クライアントの生きる場で問題が生じていることを重視するということです。また社会人院生の職種も多様で、医療・保健・看護・福祉の援助職だけではなく、ご住職、バーのママさん、ドッグトレーナーなどヒューマンサービスとしてはますます多様に広がっていきました。こういった方々から逆に学ぶことが多い。
カリキュラムは、これらの現実の要素を含んだ「山」をいくつか作る必要があると考えます。その「山」で一番注意しなければいけないことが、「福祉」に閉じない、「教育」に閉じない、など特定の領域に閉じないこと。そこでチームティーチング方式を取り、臨床経験者も教員に数多く迎えたのです。
院を修了し職業を得た人も絶えずリフレクションする、そんな多様な専門家になってほしいと思いますね。
またクラスターに家族機能・社会臨床の領域を置いたのは、親密な関係性の激変があったからです。たとえば日本社会全体で暴力は減っているのに、一定の訴求性のある関係性での暴力が激増しています。いじめ、体罰、DV、虐待等です。そしてなによりも家族の経験をしていない人はいない。社会性ある臨床や支援にひらかれていくべきだと考えました。
• • • •
上の抜粋を全文、一字一句変えずに引用してもらえますか。 抜粋に書かれていることだけを手がかりにしてください。

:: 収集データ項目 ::
• • • •
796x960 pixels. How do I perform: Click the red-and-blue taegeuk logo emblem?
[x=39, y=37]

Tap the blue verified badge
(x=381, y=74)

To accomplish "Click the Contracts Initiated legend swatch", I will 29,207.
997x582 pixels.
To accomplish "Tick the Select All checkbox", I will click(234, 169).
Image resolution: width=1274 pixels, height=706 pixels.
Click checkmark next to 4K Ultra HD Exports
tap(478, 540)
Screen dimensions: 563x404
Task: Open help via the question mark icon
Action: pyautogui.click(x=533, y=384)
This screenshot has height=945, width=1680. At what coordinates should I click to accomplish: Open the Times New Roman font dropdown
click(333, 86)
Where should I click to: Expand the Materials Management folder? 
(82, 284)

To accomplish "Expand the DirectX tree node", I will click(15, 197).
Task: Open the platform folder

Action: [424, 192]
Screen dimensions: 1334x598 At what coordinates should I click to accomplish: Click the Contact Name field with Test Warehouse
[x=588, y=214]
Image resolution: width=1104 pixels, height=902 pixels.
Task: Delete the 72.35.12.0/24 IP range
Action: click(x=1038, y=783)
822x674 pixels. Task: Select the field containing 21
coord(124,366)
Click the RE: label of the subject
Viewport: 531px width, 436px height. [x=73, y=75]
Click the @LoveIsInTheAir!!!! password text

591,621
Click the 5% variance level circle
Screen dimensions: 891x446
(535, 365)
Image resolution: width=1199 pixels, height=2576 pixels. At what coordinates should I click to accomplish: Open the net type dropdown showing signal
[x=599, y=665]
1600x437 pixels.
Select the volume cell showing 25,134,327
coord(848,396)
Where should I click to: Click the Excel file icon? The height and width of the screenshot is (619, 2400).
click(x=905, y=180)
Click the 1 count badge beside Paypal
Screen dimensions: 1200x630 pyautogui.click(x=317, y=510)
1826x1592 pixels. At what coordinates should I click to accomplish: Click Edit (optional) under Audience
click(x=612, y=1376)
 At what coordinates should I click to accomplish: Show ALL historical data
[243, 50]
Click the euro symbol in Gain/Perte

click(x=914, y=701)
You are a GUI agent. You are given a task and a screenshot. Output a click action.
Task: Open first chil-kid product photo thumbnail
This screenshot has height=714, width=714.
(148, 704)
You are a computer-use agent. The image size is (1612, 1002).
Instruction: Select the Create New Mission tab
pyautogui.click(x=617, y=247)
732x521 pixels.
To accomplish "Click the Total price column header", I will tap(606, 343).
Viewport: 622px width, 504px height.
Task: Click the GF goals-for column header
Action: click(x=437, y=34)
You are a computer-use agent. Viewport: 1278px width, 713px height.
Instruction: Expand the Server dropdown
• • • •
:: 解答例 ::
クライアントの生きる場で問題が生じていることを重視するということです。また社会人院生の職種も多様で、医療・保健・看護・福祉の援助職だけではなく、ご住職、バーのママさん、ドッグトレーナーなどヒューマンサービスとしてはますます多様に広がっていきました。こういった方々から逆に学ぶことが多い。
カリキュラムは、これらの現実の要素を含んだ「山」をいくつか作る必要があると考えます。その「山」で一番注意しなければいけないことが、「福祉」に閉じない、「教育」に閉じない、など特定の領域に閉じないこと。そこでチームティーチング方式を取り、臨床経験者も教員に数多く迎えたのです。
院を修了し職業を得た人も絶えずリフレクションする、そんな多様な専門家になってほしいと思いますね。
またクラスターに家族機能・社会臨床の領域を置いたのは、親密な関係性の激変があったからです。たとえば日本社会全体で暴力は減っているのに、一定の訴求性のある関係性での暴力が激増しています。いじめ、体罰、DV、虐待等です。そしてなによりも家族の経験をしていない人はいない。社会性ある臨床や支援にひらかれていくべきだと考えました。